A good part of Brendan's humanity comes from the performance of Joseph Gordon-Levitt, a former child actor who cut his teeth on Disney films (Angels in the Outfield) and sitcoms (Third Rock from the Sun). I had never paid much attention to Gordon-Levitt until, a few months ago, I watched the DVD of Gregg Araki's Mysterious Skin. In that film, Gordon-Levitt plays Neil McCormick, a cold-hearted male prostitute bearing the suppurating mental wounds of childhood sexual abuse. Neil is a remarkable creation, and Brendan Frye is fully his equal. Unless you knew the actor's identity going in, you wouldn't necessarily recognize Brendan Frye and Neil McCormick as the same actor (or either character as Joseph Gordon-Levitt, judging from the photos I've seen of the actor in repose). Quietly, Gordon-Levitt gives us the fire behind those bespectacled eyes and the steel backbone inside that frail-looking body, depicting a questing soul that will breach the walls of Hell for the sake of justice. He can give beatings (he gives a couple, always deserved, in the course of the movie) or take them (he takes very, very many), and he seeks no one's help except that of his only friend, the Brain, played with nerdy aplomb by Matt O'Leary. Yet Brendan also is touchingly vulnerable, bearing—as did Neil in Mysterious Skin—the wounded innocence of a boy-man forced to grow up much too fast. Few actors have ever played that innocence as well as Gordon-Levitt, and though at 25 he's reaching the end of the time that he can play that particular card, something tells me he has a lot more cards in his deck.

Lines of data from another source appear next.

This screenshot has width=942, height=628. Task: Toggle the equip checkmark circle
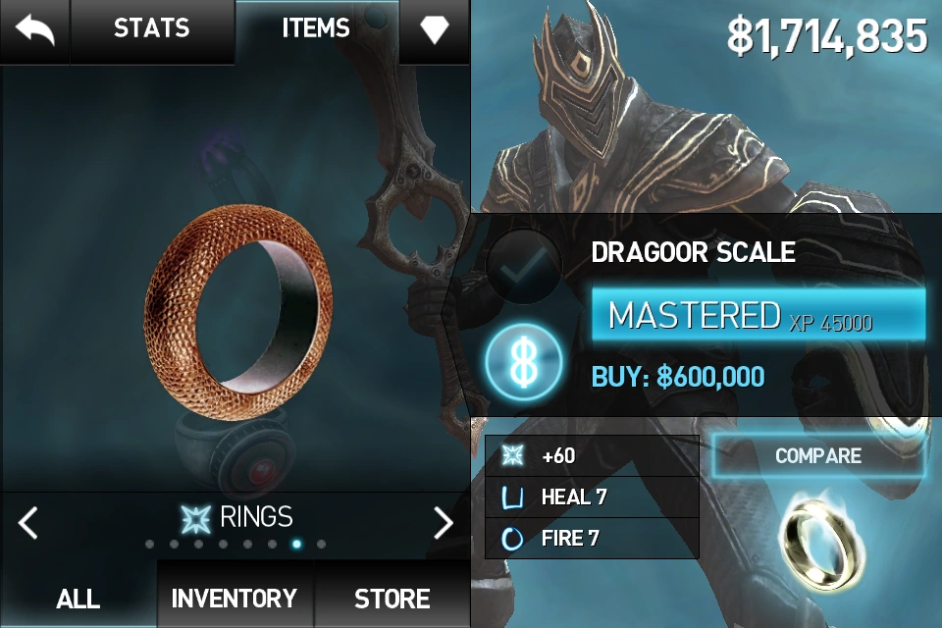tap(524, 266)
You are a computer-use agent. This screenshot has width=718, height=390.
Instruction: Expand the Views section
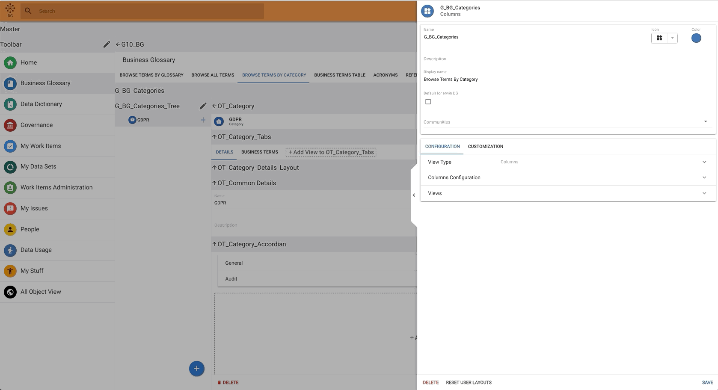(x=704, y=193)
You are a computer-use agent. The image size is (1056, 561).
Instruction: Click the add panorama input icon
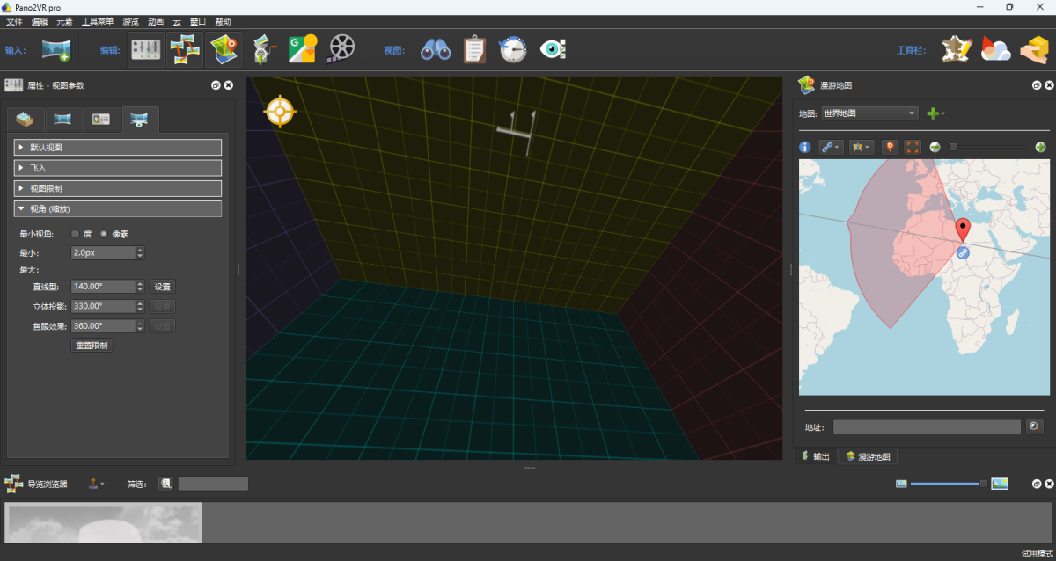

Brick is remarkably stylish for its small budget, thanks to Johnson's own editing, Steve Yedlin's insinuating camera work and Jodie Tillen's atmospheric production design. Brendan and his classmates are trapped in their claustrophobic little world of concrete halls and run-down tract houses as surely as Rilke's panther, seeing no world outside the cage bars. Every detail of the film's design is carefully chosen, down to the shoes. The first image we see in Brick is a close-up of Brendan's shoes—scuffed, worn-out brown oxfords, the sort of shoes that would immediately get him branded a dweeb in high-school circles, but which bespeak a rocklike honesty and a coolness beyond what passes in school for cool. (Brendan takes off his shoes exactly once during the movie, setting up one of its funniest sight gags.)

Many of the reviews for Brick have been tepid, or worse. Critics complain about its convoluted plot, its impenetrable dialogue (Johnson creates an argot halfway between private-eye slang and teen speak), its artificial characters. But convoluted plots have always been a hallmark of the film noir; I found Brick, for all its twists and turns, a lot easier to understand than, say, The Big Sleep. (There was, however, a plot detail toward the end involving Brendan's jacket that I thought would have major repercussions, but never did.)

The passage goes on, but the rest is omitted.